# What you have to do:
Give back exactly the stretch of data below from the line holding "Casino En Ligne France (308, 2239)" through the line holding "Casino Online (308, 2247)", both ends included, and leave the remaining lines out.

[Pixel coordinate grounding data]
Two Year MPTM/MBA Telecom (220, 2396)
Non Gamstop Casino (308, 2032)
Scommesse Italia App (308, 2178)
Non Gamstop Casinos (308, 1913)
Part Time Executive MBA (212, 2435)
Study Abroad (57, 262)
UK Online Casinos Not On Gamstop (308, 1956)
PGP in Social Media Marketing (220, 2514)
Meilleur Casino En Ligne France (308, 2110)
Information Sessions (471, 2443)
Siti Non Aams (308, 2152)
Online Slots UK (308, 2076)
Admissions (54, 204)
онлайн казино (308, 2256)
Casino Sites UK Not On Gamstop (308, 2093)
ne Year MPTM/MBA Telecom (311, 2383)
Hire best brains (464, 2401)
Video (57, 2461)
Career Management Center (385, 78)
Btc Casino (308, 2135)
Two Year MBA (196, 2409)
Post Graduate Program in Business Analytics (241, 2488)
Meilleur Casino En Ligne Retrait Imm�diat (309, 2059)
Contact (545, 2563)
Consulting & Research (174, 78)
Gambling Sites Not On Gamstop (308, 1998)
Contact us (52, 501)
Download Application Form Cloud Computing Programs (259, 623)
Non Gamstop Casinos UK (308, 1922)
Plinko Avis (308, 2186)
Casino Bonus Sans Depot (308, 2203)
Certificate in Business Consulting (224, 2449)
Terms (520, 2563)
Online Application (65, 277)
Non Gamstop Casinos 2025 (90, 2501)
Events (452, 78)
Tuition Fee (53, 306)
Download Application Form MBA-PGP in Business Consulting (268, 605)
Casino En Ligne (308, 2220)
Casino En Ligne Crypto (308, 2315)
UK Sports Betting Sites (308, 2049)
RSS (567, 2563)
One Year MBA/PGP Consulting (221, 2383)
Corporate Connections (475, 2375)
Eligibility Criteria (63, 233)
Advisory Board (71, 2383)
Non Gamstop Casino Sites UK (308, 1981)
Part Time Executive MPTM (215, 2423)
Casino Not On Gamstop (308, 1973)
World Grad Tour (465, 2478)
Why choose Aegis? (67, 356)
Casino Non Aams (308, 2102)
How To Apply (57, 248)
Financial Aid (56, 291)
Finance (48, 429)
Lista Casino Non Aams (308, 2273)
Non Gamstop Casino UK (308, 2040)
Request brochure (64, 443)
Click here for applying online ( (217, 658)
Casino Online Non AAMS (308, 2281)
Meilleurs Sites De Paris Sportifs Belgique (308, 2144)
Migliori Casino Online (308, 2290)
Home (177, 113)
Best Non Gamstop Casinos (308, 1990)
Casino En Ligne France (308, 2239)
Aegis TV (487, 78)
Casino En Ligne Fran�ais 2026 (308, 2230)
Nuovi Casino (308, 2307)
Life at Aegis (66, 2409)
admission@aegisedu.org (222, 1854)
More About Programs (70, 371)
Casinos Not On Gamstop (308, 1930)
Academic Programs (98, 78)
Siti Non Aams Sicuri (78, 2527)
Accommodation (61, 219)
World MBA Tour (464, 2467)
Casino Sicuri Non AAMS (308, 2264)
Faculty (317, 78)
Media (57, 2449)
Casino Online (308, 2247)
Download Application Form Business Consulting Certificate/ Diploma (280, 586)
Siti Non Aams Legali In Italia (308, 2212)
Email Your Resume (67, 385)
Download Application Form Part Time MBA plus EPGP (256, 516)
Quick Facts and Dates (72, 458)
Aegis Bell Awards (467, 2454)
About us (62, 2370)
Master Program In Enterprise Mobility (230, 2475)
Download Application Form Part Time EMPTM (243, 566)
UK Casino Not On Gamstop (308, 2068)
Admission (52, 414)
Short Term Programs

# Result for this task:
Casino En Ligne France (308, 2239)
Aegis TV (487, 78)
Casino En Ligne Fran�ais 2026 (308, 2230)
Nuovi Casino (308, 2307)
Life at Aegis (66, 2409)
admission@aegisedu.org (222, 1854)
More About Programs (70, 371)
Casinos Not On Gamstop (308, 1930)
Academic Programs (98, 78)
Siti Non Aams Sicuri (78, 2527)
Accommodation (61, 219)
World MBA Tour (464, 2467)
Casino Sicuri Non AAMS (308, 2264)
Faculty (317, 78)
Media (57, 2449)
Casino Online (308, 2247)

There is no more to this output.